Facial Expressions Analysis: How does it work?


Emotions instinctually influence our behaviors and every day decisions. As such, emotions are  a great way to understand users’ interactions with products and it helps to inform our designs. But how can we measure emotion?

As the greatest expression of emotion can be seen on our faces, Facial Expression Analysis is a great method of measuring emotion and engagement.


Facial Action Coding System

The face has 43 facial muscles. One single facial nerve can be attributed to triggering almost almost all of our facial muscles. The other facial nerve, Oculomotor nerve, controls the upper eyelid and pupils.

With these 43 facial muscles, our faces show varying emotions including 7 core emotions which are Anger, Contempt, Disgust, Fear, Joy, Sadness and Surprise. But how do we distinguish between the different emotions?

A system for analyzing facial motion units was developed by a Swedish anatomist, Carl-Herman Hjortsjö, then adopted by psychologists Paul Ekman and Wallace Frieseni into the Facial Action Coding System (FACS).

The Facial Action Coding System is comprised of:

  • 46 Main Action Units in which each facial motion is broken down from the eyebrows, eyes, nose, mouth, and chin to note things like raised eyebrows, squinting and smiling.
  • Eight Head Movement Action Units capture head tilts or movement of the head forward or back.
  • Four Eye Movement Action Units note the eyes moving to the left or right, or up or down.

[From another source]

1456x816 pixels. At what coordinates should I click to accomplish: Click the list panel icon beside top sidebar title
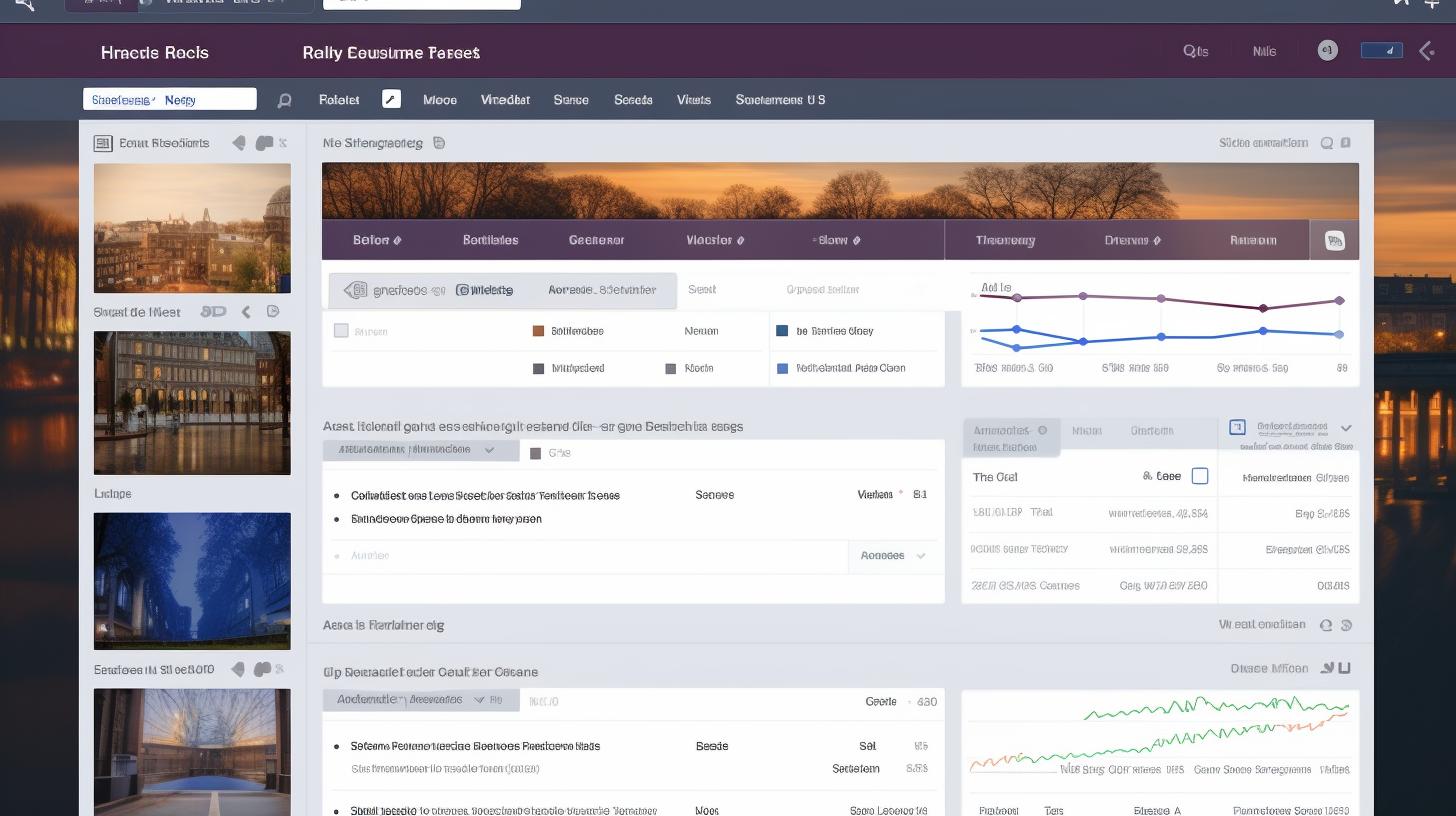point(103,143)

Emotions are then defined using correlating action units. For example, the combination of Action units for the emotion Happiness / Joy includes:

Happiness / Joy
Action Unit 6
Cheek Raiser
Action Unit 12
Lip Corner Puller


Some other combinations are more complex, like Anger which is comprised of:

Action Unit 4
Brow Lowerer
Action Unit 5
Upper Lid Raiser
Action Unit 7
Lid Tightener
Action Unit 23
Lip Tightener


Some Action Units are used in multiple expressions of emotions like Action Unit #5 Upper Lid Raiser which is used in Surprise, Fear, Anger.

Surprise Fear Anger
Action Unit 5
Upper Lid Raiser



Methods of Measurement

While facial expressions are a great indicator of emotion, the average duration of facial expression occurs between 0.67 – 4 seconds thus making it challenging to accurately map each emotion at the moment. The following three main methods of facial expression analysis address these issues, each with their own advantages and disadvantages.

Facial electromyography (fEMG)
Facial electromyography (fEMG) is the oldest of the three methods. It involves recording the electrical activity from facial muscles using electrodes and specialized software. The resulting data can provide information on facial muscle movements that are impossible to visually detect. Recordings are limited however to a finite number of electrodes that can be placed on the face. Further still, the application of the electrodes also requires some knowledge about both the facial musculature, and also how to correctly apply the electrodes.

Video Analysis & Manual Coding of FACs
Video analysis and manual coding of the Facial Action Coding System is a non-intrusive method of collecting facial expressions. One major disadvantage however, is that trained experts are needed to properly score the various Action Units. Additionally, it is very time consuming as a video recording of the user must be studied frame-by-frame, making the coding very time-intensive and expensive.

For example, it can take a well-trained FACS coder about 100 minutes to code 1 minute of video data depending on how dense and complex the facial actions are.

Automatic Facial Expression Analysis
Compared to the above methods, automatic facial expression analysis doesn’t require any specialized high-class equipment, electrodes, or cables, just a basic web-camera and specialized software.

The software first identifies the face, then detects facial landmarks like the eyes, brows, tip of the nose, mouth and corners of the mouth using computer vision algorithms. A simplified model of the face is then adjusted in the software to match the user’s face. The software can then detect any movements in the face, compare it against a database to then accurately record the emotion being expressed.

Various software currently exist to automatically analyze facial expressions, including Affectiva which is noted to have the largest dataset of any facial expression analysis software company, with six million faces analyzed.



There are various methods to analyze facial expressions each with it’s benefits and drawbacks. Deciding on which to use will greatly depend on the resources and time you have available.